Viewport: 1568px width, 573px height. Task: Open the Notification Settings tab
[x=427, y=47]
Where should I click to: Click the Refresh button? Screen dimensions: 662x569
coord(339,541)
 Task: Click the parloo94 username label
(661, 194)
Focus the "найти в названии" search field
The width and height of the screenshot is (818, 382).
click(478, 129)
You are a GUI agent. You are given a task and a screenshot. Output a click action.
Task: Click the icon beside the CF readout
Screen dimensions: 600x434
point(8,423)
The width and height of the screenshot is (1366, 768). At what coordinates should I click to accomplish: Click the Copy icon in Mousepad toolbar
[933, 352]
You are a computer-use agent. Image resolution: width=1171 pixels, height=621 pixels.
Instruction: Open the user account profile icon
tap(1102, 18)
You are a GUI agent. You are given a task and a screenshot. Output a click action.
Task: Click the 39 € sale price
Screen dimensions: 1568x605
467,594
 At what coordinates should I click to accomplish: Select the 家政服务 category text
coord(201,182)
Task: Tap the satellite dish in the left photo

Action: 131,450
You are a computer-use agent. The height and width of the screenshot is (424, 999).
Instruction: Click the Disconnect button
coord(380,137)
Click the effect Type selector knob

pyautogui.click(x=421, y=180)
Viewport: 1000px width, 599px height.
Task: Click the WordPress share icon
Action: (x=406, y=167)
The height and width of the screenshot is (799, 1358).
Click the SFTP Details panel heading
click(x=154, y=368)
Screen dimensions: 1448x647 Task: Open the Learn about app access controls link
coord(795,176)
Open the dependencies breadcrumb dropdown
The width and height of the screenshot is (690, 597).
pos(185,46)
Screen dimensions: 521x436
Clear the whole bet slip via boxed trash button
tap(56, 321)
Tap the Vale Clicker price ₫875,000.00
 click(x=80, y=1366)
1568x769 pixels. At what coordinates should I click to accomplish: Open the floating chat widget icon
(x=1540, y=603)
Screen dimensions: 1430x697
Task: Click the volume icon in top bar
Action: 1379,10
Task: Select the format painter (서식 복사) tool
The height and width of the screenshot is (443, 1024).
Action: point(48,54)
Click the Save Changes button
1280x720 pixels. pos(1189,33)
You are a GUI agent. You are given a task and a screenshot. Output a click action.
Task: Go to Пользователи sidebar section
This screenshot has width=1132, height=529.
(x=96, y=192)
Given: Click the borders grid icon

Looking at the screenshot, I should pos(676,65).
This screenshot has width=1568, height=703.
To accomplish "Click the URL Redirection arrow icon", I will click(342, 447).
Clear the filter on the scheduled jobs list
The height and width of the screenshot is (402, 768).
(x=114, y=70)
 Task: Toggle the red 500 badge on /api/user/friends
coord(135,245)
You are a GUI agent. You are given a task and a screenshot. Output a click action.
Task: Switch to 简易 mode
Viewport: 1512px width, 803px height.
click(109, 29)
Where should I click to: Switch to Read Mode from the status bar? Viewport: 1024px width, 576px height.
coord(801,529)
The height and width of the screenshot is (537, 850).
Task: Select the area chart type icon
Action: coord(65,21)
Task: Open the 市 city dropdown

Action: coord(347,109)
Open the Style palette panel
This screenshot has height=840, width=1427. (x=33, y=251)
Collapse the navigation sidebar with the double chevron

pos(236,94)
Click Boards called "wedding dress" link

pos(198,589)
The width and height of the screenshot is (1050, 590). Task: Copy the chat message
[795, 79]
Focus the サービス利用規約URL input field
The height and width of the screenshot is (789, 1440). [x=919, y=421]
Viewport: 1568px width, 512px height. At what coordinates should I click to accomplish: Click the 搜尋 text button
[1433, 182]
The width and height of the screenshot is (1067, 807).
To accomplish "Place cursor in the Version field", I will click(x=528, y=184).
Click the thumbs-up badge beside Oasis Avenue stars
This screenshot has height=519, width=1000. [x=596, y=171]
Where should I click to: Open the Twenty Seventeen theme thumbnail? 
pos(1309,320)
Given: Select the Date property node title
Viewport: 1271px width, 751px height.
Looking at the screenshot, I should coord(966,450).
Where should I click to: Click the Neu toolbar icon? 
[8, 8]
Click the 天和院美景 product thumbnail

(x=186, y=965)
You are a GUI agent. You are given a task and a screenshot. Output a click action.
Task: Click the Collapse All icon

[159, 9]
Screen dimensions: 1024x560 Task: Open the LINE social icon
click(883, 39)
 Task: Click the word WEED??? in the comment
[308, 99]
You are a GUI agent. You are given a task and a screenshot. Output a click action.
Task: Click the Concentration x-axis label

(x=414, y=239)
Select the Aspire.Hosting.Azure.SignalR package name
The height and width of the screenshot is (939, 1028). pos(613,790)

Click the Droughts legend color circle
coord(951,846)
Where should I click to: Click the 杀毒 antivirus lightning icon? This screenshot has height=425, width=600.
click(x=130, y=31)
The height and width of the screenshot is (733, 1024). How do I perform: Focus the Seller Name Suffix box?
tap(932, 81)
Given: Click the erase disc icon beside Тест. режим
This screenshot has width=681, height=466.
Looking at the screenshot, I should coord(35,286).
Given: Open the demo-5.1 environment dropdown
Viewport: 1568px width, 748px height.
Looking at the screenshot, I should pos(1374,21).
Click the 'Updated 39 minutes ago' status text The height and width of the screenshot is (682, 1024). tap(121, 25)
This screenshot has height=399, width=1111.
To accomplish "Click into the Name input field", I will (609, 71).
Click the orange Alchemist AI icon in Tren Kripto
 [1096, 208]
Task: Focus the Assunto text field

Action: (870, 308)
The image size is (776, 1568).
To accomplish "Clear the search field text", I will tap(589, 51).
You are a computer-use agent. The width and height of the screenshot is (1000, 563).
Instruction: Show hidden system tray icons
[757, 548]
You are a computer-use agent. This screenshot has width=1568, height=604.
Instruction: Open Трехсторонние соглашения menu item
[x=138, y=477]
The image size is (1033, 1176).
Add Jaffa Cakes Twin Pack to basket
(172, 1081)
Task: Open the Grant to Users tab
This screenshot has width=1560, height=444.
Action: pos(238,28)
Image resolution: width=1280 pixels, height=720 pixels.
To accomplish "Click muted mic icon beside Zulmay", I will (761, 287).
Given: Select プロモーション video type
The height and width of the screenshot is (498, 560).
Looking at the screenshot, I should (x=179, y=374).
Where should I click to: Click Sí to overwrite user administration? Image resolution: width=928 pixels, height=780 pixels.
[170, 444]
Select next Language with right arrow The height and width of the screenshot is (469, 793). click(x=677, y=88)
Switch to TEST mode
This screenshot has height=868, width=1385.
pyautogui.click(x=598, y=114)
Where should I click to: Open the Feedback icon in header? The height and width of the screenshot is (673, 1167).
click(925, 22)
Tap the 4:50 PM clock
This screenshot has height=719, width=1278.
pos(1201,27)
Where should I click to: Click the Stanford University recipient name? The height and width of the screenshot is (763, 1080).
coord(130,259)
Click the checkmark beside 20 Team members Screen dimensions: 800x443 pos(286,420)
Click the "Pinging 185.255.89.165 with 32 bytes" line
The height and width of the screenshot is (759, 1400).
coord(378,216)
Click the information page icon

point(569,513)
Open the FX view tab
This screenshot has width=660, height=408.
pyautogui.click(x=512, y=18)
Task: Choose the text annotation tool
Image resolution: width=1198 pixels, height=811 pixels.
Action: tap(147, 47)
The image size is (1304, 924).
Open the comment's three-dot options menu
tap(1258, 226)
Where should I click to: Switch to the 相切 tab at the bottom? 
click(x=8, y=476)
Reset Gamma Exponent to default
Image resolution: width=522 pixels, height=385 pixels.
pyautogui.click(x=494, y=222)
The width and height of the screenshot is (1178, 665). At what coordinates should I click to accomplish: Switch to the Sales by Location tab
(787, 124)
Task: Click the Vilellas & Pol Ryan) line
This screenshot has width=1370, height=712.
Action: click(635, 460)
::::::::
For each line in the data above that contains the string "will", extract the line.

● Your response
To accomplish "Click the URL Redirection arrow icon", I will click(342, 447).
To accomplish "Place cursor in the Version field", I will click(x=528, y=184).
To accomplish "Click into the Name input field", I will (609, 71).
To accomplish "Clear the search field text", I will tap(589, 51).
To accomplish "Click muted mic icon beside Zulmay", I will (761, 287).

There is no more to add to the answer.